→ EXERCISE: Rewrite the lines between the one containing "At what coordinates should I click to accomplish: Open price" and the one containing "pos(60,104)", inclusive, changing "Staging Environment" to "Production Environment" and leaving everything else unchanged. Give only those lines.

Stored items:
==*==
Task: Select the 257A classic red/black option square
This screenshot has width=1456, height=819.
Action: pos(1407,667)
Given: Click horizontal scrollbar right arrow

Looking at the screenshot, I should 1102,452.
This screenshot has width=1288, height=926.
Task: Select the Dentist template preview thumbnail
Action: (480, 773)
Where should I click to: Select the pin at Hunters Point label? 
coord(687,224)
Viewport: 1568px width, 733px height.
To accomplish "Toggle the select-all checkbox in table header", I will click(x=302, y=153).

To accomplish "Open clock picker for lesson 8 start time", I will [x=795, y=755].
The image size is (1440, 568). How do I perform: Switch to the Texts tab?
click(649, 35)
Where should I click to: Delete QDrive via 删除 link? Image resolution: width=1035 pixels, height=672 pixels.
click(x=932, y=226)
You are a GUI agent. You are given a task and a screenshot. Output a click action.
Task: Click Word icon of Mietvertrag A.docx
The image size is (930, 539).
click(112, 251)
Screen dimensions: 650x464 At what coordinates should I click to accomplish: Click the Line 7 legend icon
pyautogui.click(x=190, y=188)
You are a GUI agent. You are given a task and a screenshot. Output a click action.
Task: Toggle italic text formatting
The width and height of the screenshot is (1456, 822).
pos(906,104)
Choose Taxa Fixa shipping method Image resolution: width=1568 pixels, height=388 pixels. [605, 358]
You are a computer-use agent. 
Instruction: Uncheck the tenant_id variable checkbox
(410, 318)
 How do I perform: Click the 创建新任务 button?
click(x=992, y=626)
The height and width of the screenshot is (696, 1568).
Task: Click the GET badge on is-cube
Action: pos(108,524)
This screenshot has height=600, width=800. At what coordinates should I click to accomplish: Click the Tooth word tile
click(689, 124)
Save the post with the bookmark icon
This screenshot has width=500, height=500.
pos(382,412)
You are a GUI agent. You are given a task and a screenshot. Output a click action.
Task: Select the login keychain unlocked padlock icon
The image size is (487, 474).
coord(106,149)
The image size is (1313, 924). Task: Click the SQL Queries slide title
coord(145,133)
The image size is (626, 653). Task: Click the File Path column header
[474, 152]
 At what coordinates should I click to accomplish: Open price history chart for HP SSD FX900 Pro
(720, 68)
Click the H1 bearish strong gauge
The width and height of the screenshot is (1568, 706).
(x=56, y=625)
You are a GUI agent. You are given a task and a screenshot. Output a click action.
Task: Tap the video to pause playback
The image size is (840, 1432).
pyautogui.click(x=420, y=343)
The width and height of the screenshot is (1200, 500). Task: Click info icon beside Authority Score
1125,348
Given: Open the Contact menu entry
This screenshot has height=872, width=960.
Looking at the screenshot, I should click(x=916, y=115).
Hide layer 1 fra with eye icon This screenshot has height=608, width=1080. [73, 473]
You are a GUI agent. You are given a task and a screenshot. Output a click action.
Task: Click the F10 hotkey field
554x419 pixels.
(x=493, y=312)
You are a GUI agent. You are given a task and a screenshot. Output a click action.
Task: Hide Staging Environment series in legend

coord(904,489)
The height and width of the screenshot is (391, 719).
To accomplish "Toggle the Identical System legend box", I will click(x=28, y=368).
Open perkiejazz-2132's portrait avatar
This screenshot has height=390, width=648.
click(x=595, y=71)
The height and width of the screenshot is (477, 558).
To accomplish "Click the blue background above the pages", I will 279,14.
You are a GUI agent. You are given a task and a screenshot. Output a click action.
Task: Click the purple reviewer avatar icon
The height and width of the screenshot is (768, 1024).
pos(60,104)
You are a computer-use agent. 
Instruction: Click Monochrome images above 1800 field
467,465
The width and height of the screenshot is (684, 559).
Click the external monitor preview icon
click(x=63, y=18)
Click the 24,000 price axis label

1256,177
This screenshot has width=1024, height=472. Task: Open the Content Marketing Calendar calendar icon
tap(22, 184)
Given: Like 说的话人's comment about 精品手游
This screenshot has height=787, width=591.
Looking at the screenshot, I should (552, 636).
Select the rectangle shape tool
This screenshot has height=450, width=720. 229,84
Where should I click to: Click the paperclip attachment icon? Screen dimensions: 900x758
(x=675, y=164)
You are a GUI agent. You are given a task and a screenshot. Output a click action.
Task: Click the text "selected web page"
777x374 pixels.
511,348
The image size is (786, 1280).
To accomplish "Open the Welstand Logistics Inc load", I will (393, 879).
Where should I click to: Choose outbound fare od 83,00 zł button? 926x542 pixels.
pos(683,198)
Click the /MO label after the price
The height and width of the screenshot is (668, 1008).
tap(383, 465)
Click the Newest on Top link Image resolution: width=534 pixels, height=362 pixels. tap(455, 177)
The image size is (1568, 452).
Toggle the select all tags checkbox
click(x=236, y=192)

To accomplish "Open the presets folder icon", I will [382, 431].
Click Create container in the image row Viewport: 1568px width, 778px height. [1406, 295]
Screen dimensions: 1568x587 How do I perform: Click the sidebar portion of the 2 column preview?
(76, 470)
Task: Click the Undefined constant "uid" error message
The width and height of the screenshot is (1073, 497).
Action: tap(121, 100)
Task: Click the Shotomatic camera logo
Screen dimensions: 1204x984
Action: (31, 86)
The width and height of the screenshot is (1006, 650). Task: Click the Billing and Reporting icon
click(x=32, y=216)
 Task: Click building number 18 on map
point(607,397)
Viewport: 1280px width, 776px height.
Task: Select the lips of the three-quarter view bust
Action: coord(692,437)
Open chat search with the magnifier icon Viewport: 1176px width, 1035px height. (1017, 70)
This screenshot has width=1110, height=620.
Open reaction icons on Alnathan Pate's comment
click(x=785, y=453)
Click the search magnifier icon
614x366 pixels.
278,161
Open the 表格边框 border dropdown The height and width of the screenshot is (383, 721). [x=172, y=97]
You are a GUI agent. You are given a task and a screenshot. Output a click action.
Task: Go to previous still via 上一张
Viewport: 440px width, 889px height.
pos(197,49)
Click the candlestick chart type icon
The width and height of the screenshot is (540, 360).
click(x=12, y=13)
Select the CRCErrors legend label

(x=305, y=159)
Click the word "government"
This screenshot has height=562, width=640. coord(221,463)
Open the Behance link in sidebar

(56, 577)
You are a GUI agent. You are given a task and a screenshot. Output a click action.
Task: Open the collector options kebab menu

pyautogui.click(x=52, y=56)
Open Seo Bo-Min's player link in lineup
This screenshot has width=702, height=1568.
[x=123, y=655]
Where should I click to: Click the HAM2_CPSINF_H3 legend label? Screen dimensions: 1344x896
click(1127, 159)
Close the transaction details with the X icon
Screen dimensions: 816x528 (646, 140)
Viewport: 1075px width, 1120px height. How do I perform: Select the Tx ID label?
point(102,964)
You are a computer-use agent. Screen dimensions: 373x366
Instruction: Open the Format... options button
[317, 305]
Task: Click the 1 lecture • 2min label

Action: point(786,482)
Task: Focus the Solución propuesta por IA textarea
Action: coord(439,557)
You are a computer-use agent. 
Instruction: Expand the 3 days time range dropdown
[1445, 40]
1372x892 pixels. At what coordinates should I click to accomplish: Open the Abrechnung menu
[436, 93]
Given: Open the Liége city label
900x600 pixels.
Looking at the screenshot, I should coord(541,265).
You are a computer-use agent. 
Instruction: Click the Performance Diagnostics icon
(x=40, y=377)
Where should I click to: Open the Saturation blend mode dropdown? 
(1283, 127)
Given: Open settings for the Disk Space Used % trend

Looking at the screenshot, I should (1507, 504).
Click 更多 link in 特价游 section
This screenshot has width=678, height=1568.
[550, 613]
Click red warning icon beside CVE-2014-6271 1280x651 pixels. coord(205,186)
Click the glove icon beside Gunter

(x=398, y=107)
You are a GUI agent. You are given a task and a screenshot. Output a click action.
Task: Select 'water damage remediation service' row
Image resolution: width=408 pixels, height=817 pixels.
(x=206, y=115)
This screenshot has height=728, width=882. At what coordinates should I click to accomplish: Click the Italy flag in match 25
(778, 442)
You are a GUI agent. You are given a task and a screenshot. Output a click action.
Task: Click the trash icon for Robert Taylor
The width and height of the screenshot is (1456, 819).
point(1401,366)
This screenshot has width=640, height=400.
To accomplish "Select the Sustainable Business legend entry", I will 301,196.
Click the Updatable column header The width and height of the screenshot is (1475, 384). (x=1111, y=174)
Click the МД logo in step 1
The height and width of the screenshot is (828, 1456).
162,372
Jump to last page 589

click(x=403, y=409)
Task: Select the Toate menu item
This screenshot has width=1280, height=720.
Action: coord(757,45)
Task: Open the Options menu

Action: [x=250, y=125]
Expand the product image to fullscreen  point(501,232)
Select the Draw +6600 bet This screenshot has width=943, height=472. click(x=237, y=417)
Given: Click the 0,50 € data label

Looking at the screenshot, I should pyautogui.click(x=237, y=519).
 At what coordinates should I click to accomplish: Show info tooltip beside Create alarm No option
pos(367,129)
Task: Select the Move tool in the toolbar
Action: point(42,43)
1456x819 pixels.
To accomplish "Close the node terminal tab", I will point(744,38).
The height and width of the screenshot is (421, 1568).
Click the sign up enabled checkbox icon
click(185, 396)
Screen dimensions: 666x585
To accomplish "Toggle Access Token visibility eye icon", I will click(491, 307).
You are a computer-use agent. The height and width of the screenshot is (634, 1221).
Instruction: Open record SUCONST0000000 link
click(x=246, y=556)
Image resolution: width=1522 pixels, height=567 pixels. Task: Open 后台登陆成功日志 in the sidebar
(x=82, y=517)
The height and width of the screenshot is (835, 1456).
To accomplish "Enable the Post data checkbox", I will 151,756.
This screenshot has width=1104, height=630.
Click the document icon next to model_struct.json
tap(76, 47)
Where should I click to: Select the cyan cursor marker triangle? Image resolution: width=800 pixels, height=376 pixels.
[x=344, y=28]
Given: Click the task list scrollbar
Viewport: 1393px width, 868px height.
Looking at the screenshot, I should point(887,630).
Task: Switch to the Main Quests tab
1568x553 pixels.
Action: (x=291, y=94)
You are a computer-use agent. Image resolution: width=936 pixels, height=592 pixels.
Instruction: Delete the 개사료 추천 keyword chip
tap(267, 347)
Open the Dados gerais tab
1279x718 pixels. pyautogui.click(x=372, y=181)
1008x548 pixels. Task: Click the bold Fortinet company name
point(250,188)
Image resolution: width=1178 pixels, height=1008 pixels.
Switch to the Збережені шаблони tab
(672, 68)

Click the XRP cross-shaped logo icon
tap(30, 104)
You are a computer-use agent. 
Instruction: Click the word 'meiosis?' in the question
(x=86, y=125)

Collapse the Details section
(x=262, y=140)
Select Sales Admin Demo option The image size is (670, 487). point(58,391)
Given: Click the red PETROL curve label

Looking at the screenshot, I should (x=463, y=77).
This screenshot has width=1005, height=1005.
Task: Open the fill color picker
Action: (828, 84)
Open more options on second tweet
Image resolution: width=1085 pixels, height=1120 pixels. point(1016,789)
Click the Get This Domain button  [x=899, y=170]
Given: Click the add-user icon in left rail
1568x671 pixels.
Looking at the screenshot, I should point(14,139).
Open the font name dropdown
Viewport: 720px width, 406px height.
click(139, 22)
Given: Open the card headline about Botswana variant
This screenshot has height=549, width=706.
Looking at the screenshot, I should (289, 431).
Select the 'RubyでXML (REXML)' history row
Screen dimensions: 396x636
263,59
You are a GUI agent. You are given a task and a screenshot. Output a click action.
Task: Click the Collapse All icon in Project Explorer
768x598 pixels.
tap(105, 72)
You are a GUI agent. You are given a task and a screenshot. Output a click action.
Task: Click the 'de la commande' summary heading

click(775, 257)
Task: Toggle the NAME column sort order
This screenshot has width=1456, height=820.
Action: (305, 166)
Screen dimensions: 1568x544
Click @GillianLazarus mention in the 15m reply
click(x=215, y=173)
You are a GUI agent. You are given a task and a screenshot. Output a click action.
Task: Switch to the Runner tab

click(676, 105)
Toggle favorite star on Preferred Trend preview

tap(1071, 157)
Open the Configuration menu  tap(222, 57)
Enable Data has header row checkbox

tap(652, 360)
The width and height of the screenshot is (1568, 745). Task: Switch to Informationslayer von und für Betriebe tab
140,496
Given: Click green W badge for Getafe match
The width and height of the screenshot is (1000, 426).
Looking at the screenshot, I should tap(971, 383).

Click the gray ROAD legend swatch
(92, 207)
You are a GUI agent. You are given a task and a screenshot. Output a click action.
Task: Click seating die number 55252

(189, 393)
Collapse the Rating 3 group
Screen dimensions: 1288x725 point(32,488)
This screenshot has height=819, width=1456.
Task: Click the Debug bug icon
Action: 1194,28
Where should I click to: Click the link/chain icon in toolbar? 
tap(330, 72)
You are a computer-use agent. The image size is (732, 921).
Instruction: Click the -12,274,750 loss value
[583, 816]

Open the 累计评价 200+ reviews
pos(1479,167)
==*==
→ EXERCISE RESULT:
 At what coordinates should I click to accomplish: Open price history chart for HP SSD FX900 Pro
(720, 68)
Click the H1 bearish strong gauge
The width and height of the screenshot is (1568, 706).
(x=56, y=625)
You are a GUI agent. You are given a task and a screenshot. Output a click action.
Task: Tap the video to pause playback
The image size is (840, 1432).
pyautogui.click(x=420, y=343)
The width and height of the screenshot is (1200, 500). Task: Click info icon beside Authority Score
1125,348
Given: Open the Contact menu entry
This screenshot has height=872, width=960.
Looking at the screenshot, I should click(x=916, y=115).
Hide layer 1 fra with eye icon This screenshot has height=608, width=1080. [73, 473]
You are a GUI agent. You are given a task and a screenshot. Output a click action.
Task: Click the F10 hotkey field
554x419 pixels.
(x=493, y=312)
You are a GUI agent. You are given a task and a screenshot. Output a click action.
Task: Hide Production Environment series in legend

coord(904,489)
The height and width of the screenshot is (391, 719).
To accomplish "Toggle the Identical System legend box", I will click(x=28, y=368).
Open perkiejazz-2132's portrait avatar
This screenshot has height=390, width=648.
click(x=595, y=71)
The height and width of the screenshot is (477, 558).
To accomplish "Click the blue background above the pages", I will 279,14.
You are a GUI agent. You are given a task and a screenshot. Output a click action.
Task: Click the purple reviewer avatar icon
The height and width of the screenshot is (768, 1024).
pos(60,104)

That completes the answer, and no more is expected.